SELECTED TEXT |
^^^^^^^^^^^^^^^^

My own belief is that these great ideas like Equality and Justice are things which, like poetry, are born and cannot be made. That a number of earnest people should be thinking about them shows that they are in the air; but the interest felt in them is the sign and not the cause of their increase. I believe that one must go forwards, trying to avoid anything that is consciously harsh or pompous or selfish or base, and the great ideas will take care of themselves.

The two great obvious difficulties which seem to me to lie at the root of all schemes for producing a system of social equality are first the radical inequality of character, temperament, and equipment in human beings. No system can ever hope to be a practical system unless we can eliminate the possibility of children being born, some of them perfectly qualified for life and citizenship, and others hopelessly disqualified. If such differences were the result of environment it would be a remediable thing. But one can have a strong, vigorous, naturally temperate child born and brought up under the meanest and most sordid conditions, and, on the other hand, a thoroughly worthless and detestable person may be the child of high-minded, well-educated people, with every social advantage. My work as a practical educationalist enforced this upon me. One would find a boy, born under circumstances as favourable for the production of virtue and energy as any socialistic system could provide, who was really only fitted for the lowest kind of mechanical work, and whose instincts were utterly gross. Even if the State could practise a kind of refined Mendelism, it would be impossible to guard against the influences of heredity. If one traces back the hereditary influences of a child for ten generations, it will be found that he has upwards of two thousand progenitors, any one of whom may give him a bias.

^^^^^^^^^^^^^^^^

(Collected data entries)
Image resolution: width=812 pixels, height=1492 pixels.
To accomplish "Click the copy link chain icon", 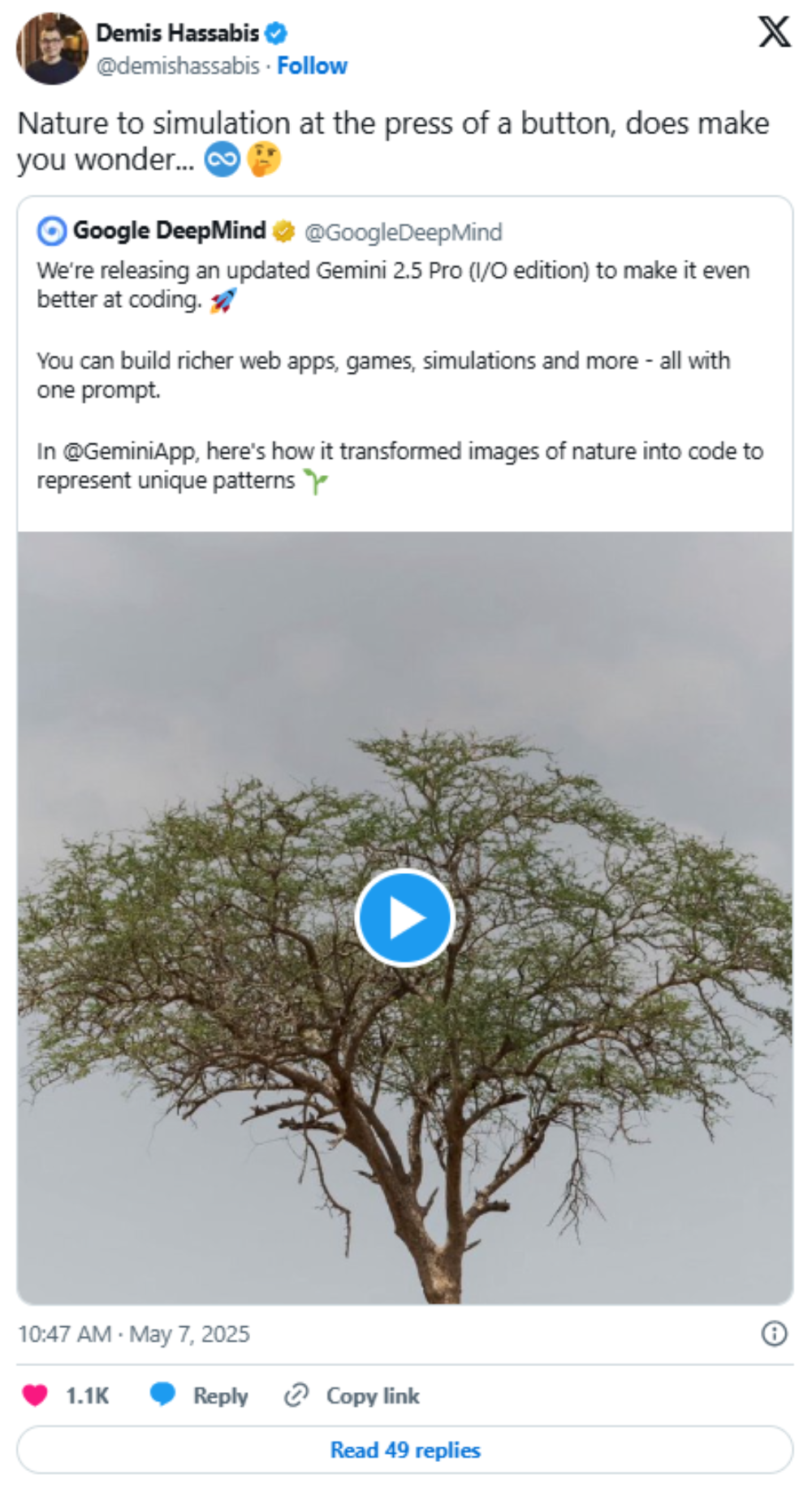I will pyautogui.click(x=296, y=1395).
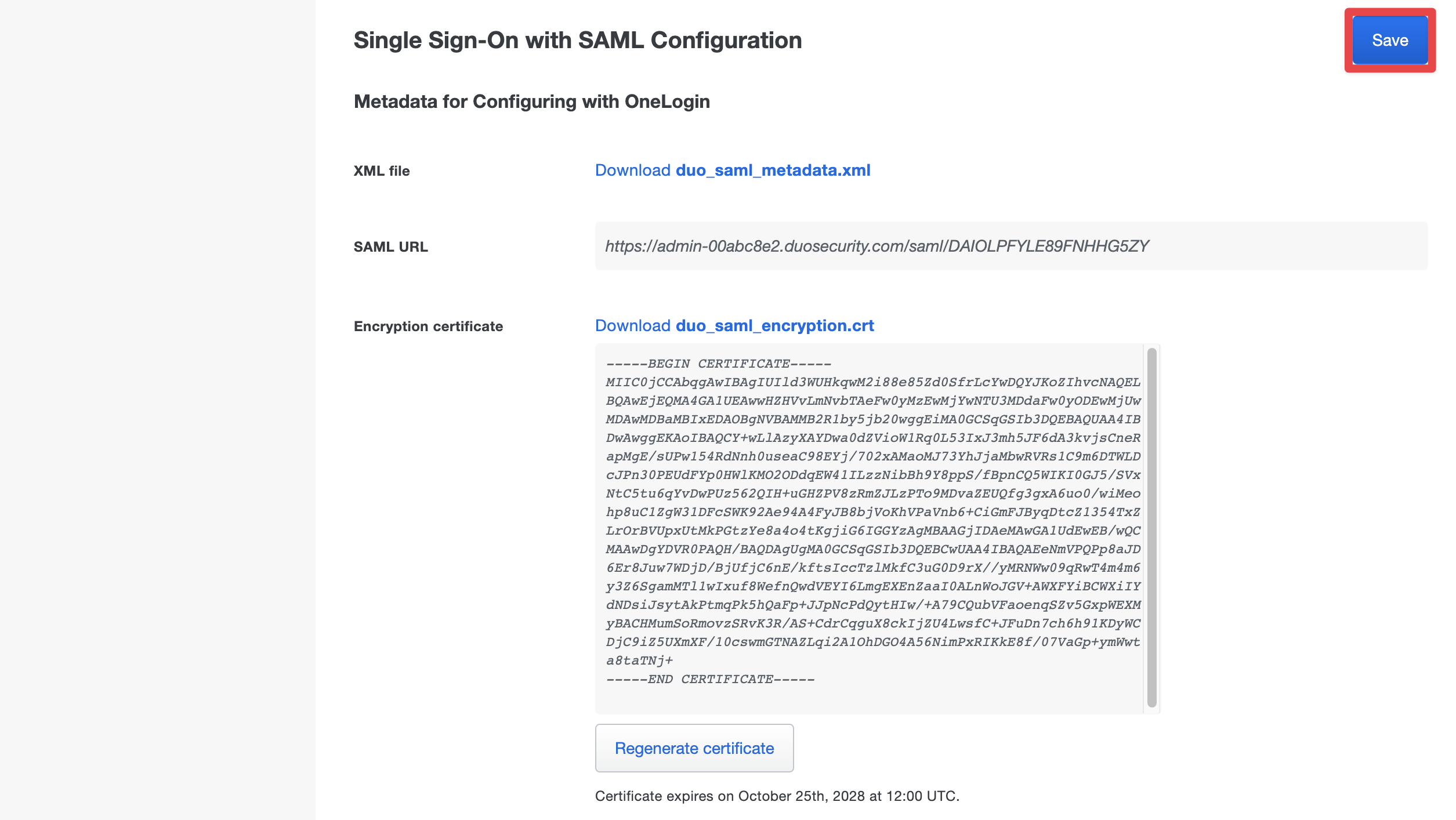Click the blue Save button
Image resolution: width=1456 pixels, height=820 pixels.
click(1389, 40)
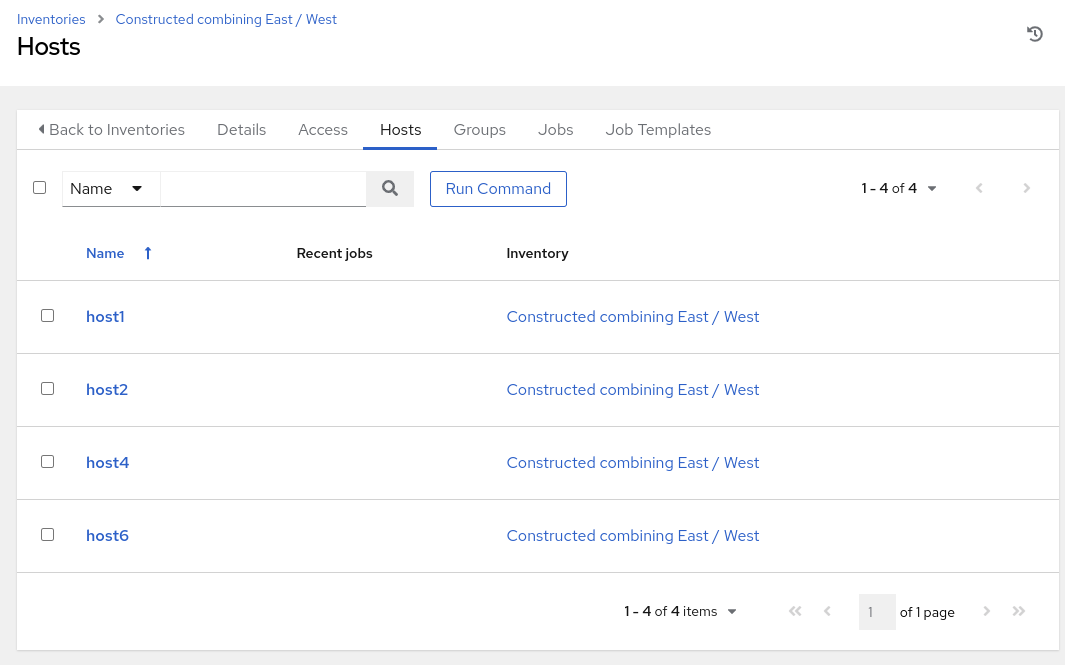Select the host4 row checkbox

[47, 462]
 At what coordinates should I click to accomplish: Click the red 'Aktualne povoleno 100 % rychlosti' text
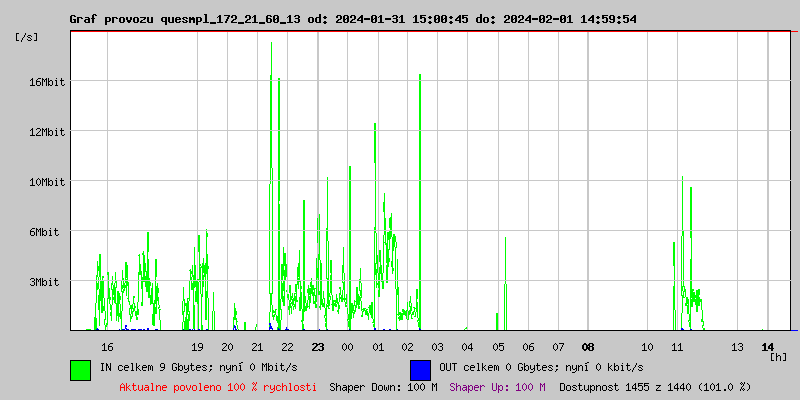218,387
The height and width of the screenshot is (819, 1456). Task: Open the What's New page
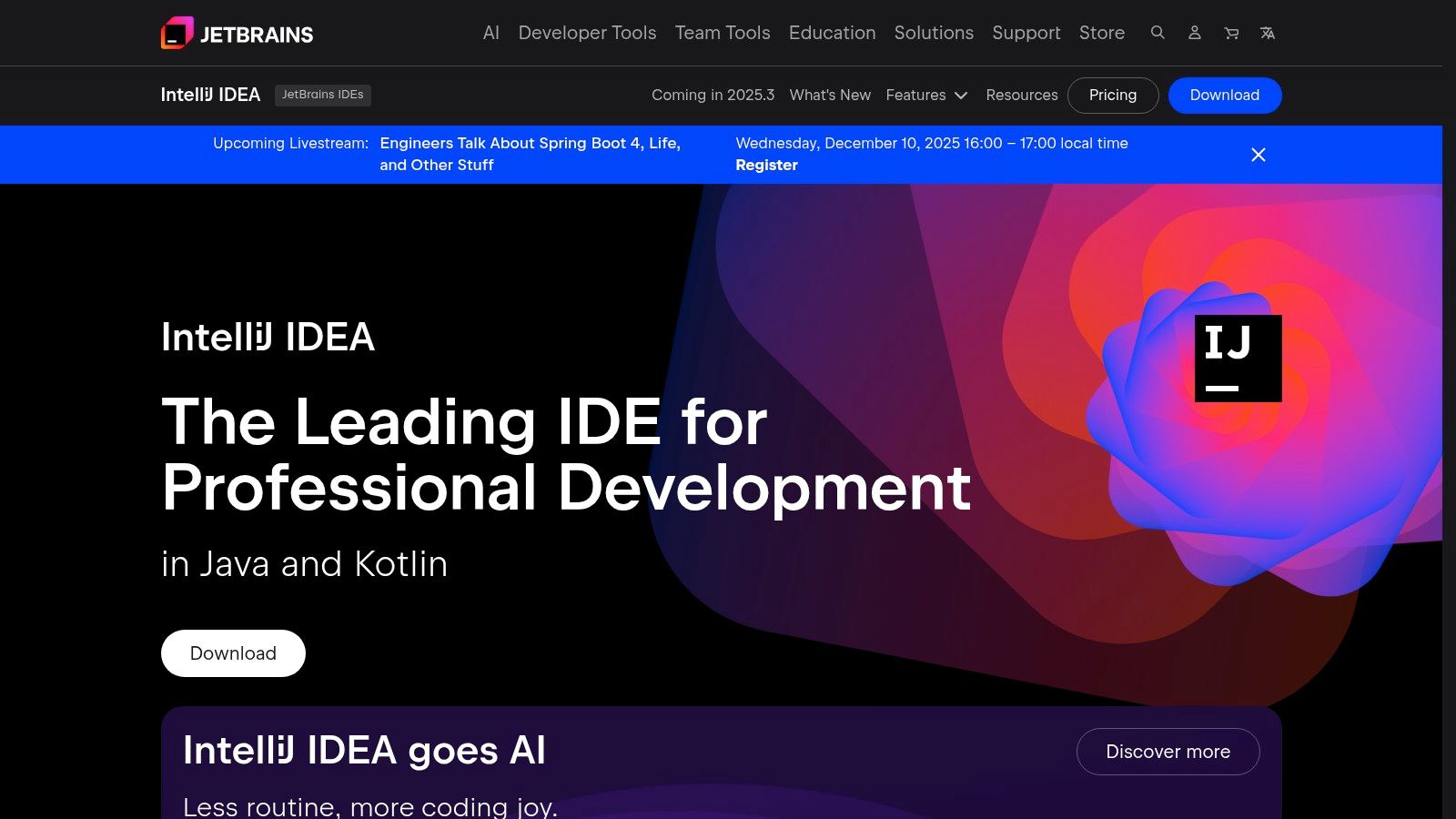(x=829, y=95)
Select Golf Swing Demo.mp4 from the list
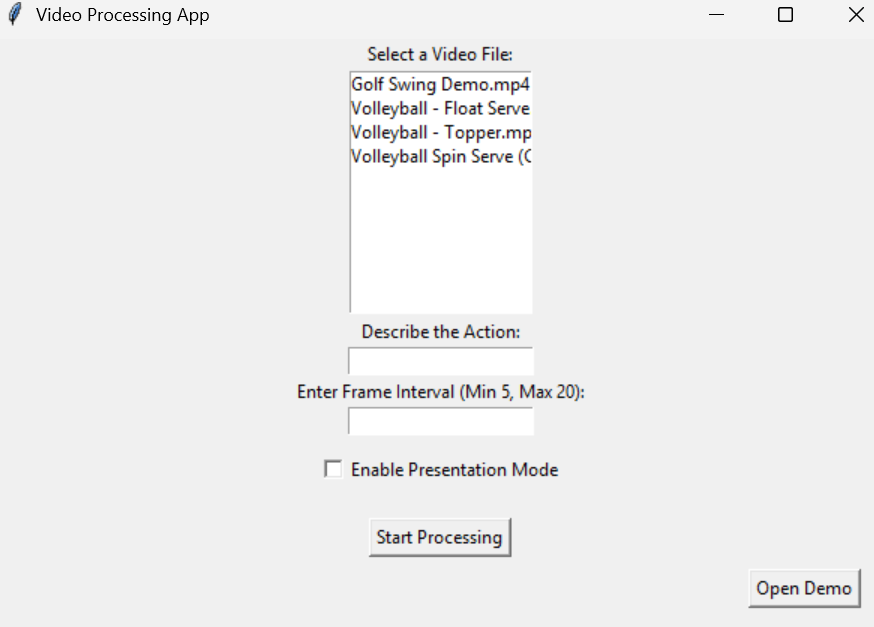The width and height of the screenshot is (874, 627). pyautogui.click(x=440, y=84)
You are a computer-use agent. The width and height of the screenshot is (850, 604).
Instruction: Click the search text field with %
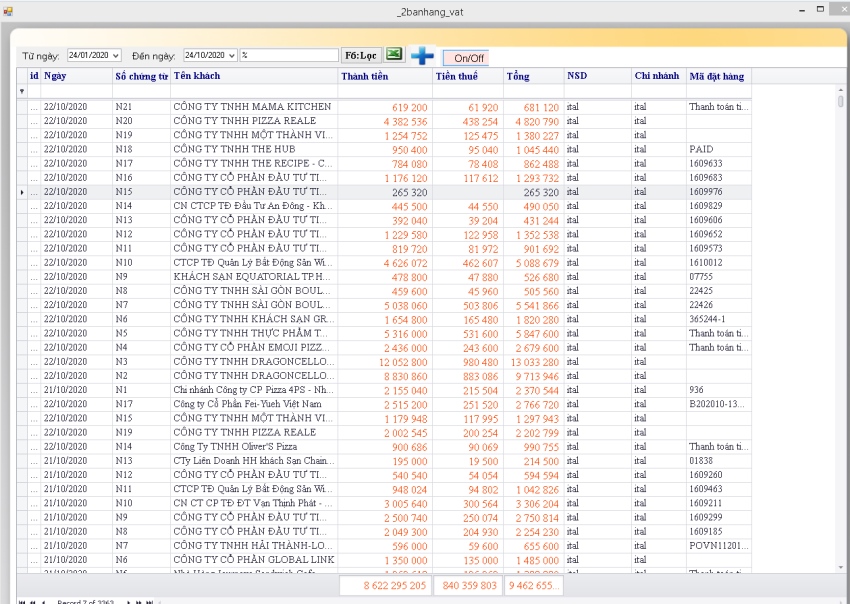(289, 56)
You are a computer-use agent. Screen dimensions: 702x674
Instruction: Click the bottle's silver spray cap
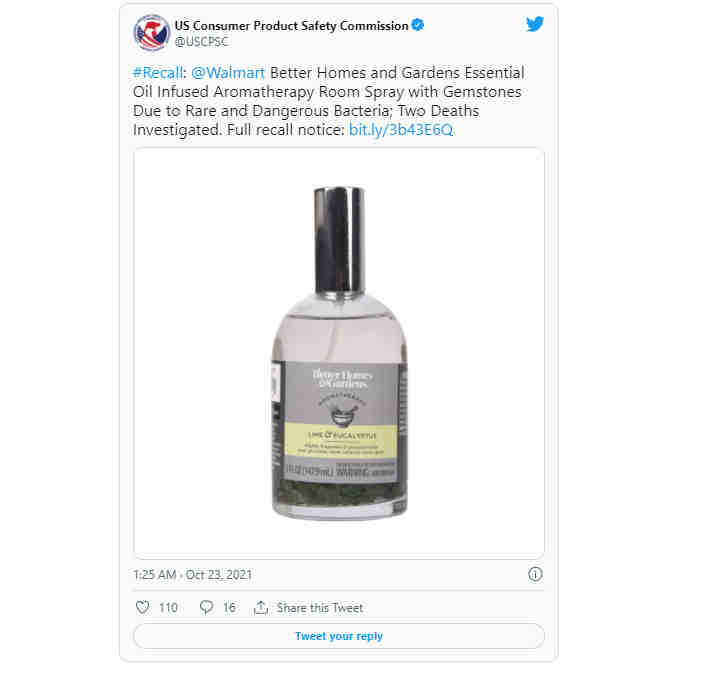point(339,241)
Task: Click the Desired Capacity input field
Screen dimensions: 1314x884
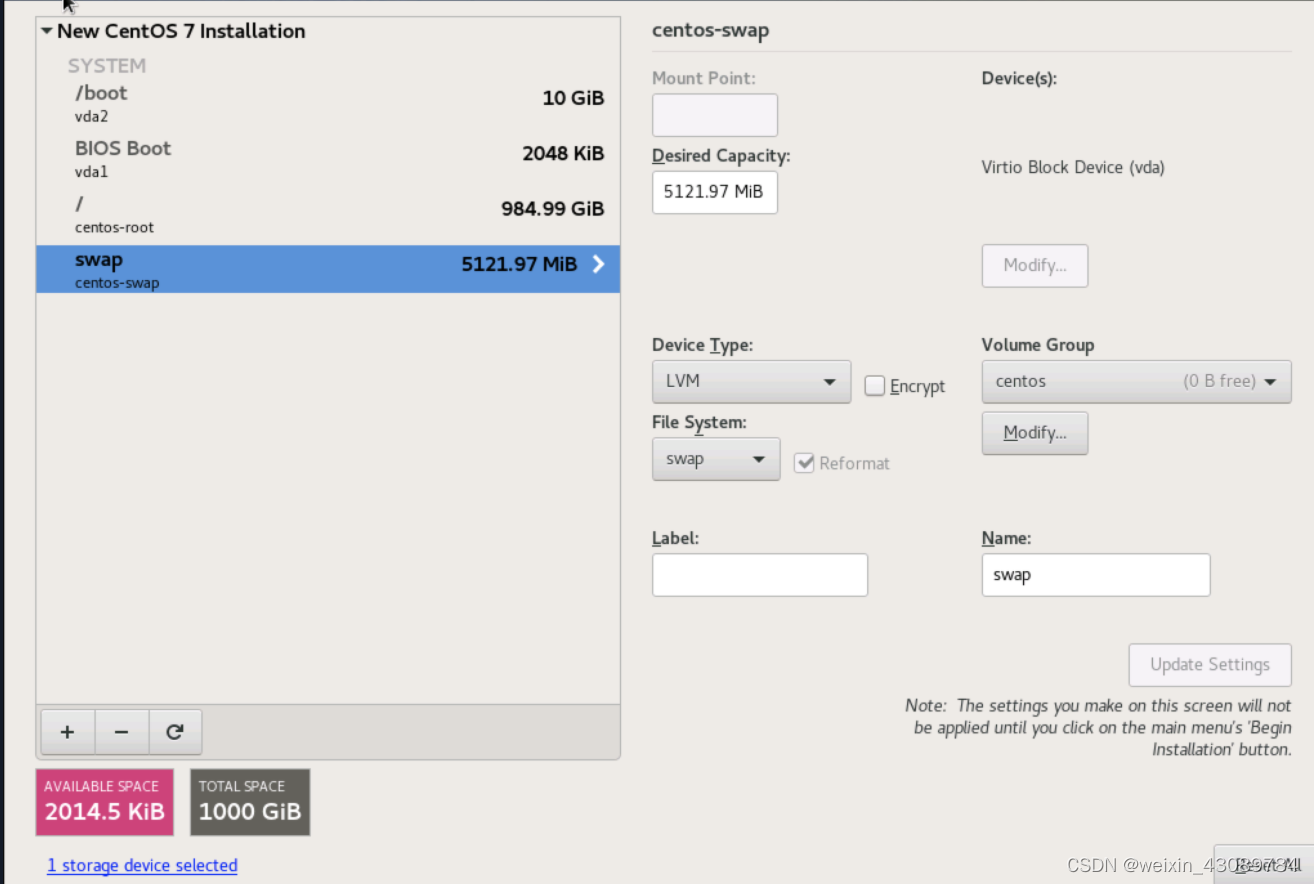Action: pyautogui.click(x=714, y=192)
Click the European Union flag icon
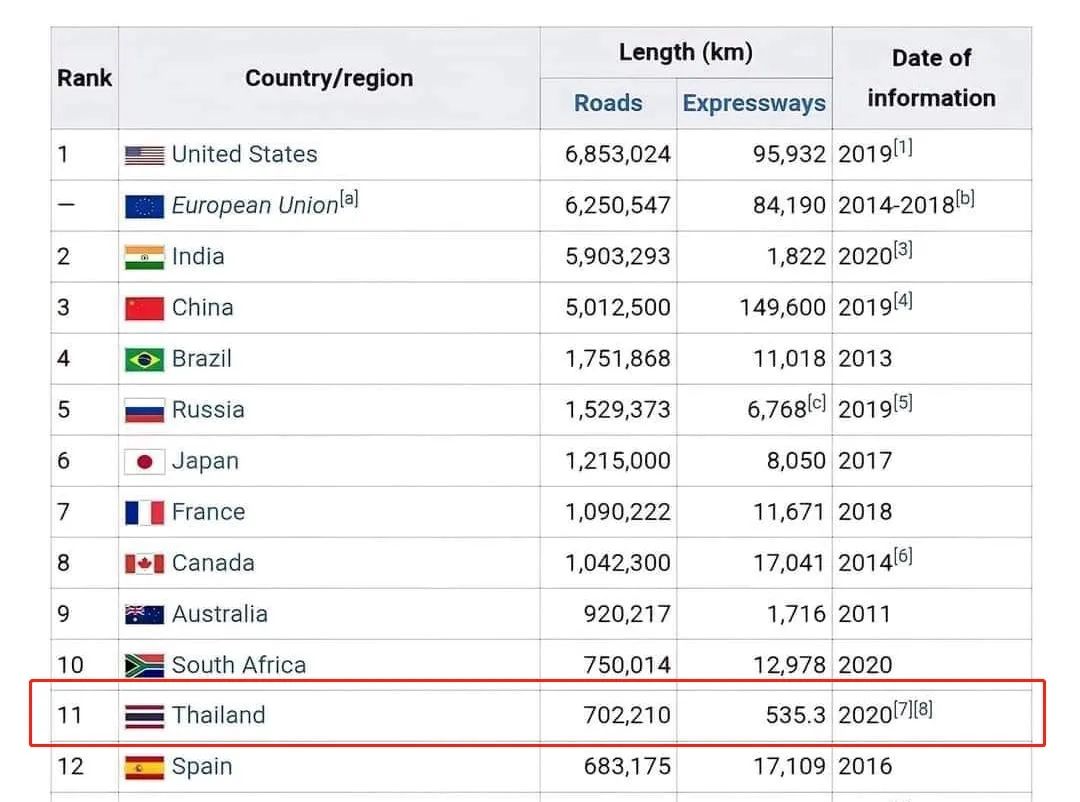 [x=144, y=206]

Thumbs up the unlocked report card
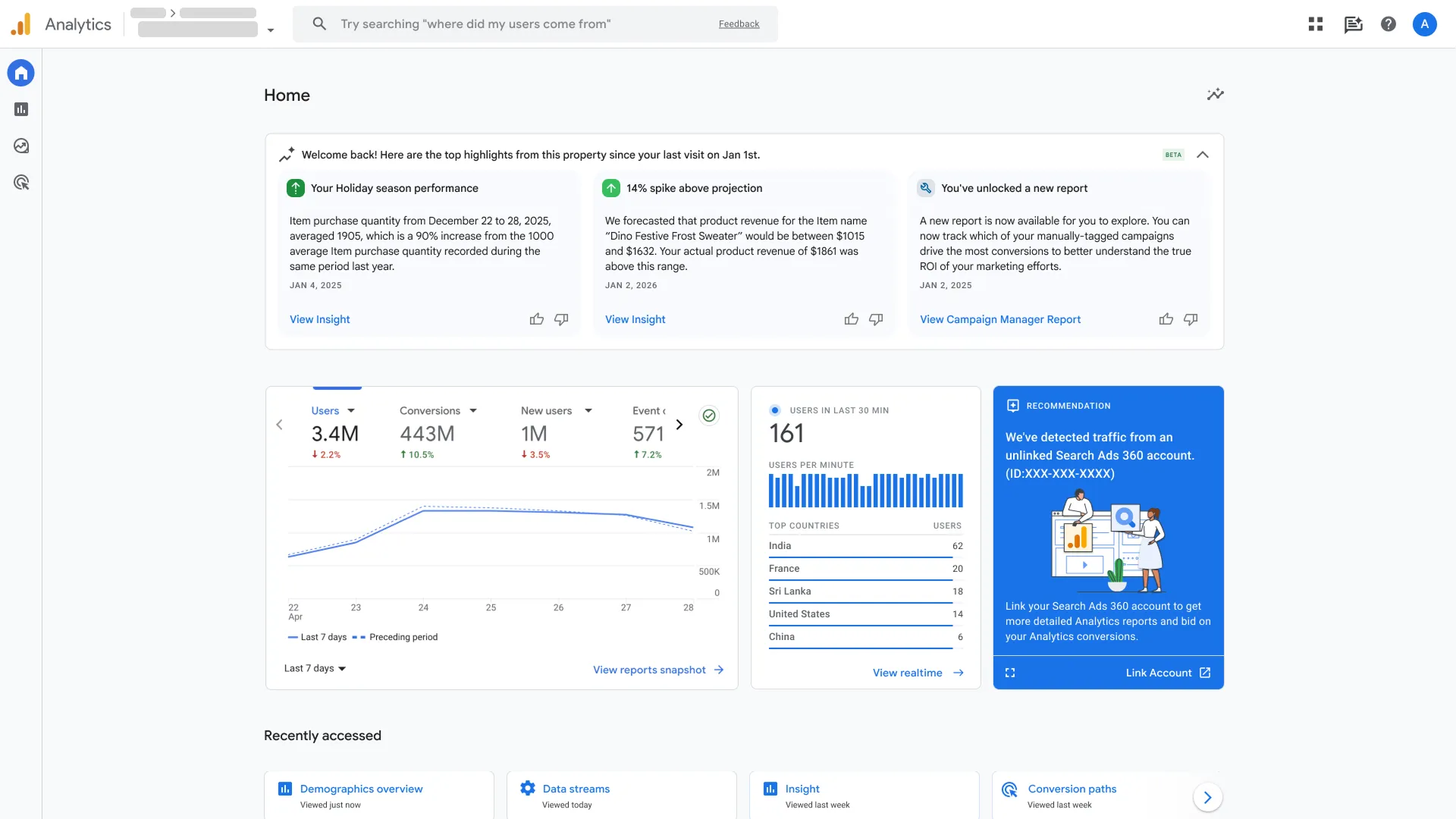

^^^^^^^^^^^^^^^^

WHAT YOU HAVE TO DO | Continue the passage on social equality and inherited character above from the point where it stops.

ANSWER BELOW |
And secondly, I cannot see that any system of socialism is consistent with the system of the family. The parents in a socialistic state can only be looked upon as brood stock, and the nurture of the rising generation must be committed to some State organisation, if one is to secure an equality of environing influences. Of course, this is done to a certain extent by the boarding-schools of the upper classes; and here again my experience has shown me that the system, though a good one for the majority, is not the best system invariably for types with marked originality--the very type that one most desires to propagate.

These are, of course, very crude and elementary objections to the socialistic scheme; all that I say is that until these difficulties seem more capable of solution, I cannot throw myself with any interest into the speculation; I cannot continue in the path of logical deduction, while the postulates and axioms remain so unsound.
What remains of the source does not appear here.